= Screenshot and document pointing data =

******************************

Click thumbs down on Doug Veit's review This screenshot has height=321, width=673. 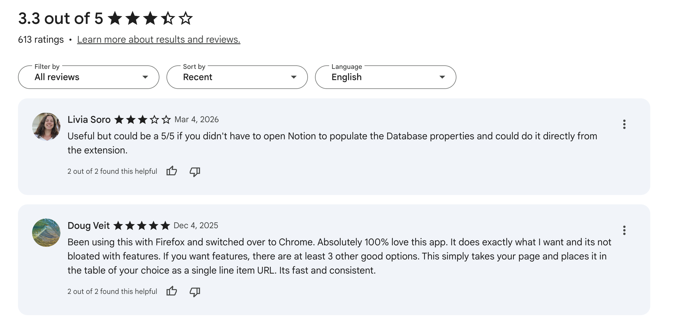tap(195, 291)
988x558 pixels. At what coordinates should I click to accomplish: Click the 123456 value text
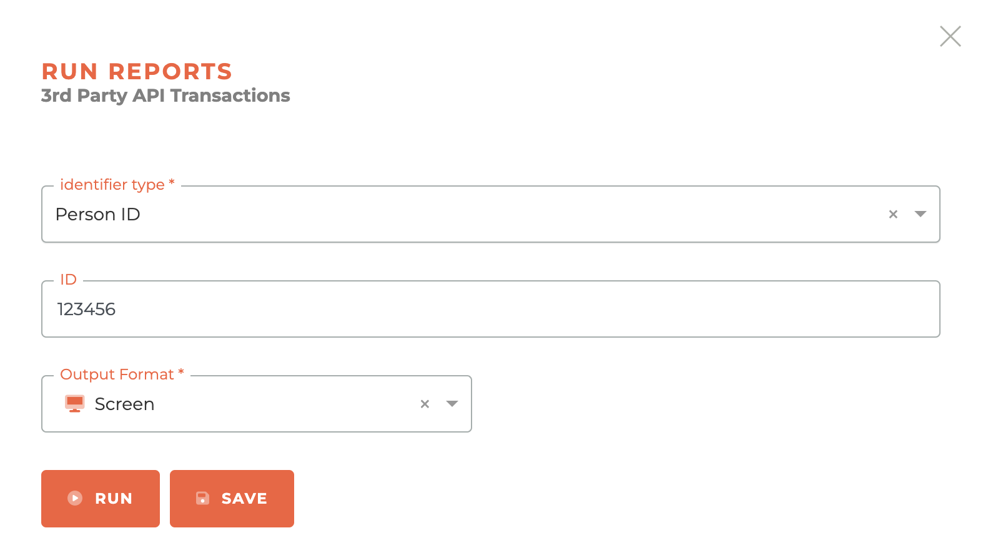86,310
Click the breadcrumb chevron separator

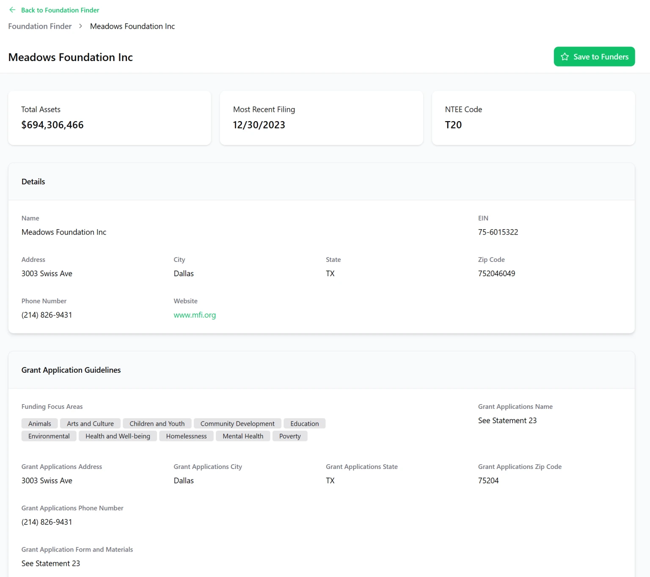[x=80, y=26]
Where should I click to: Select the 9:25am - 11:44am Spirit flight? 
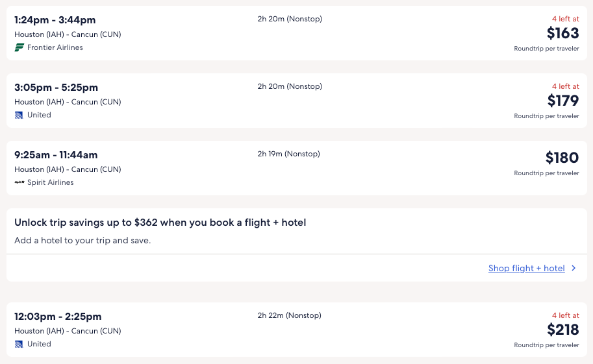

******************************

Which lines of the listing contain the string "should"? Collect every one, treating uppercase and lowercase as different.

988x558 pixels. At what coordinates should I click to accomplish: Click the 123456 value text
Where should I click to: Select the 9:25am - 11:44am Spirit flight? 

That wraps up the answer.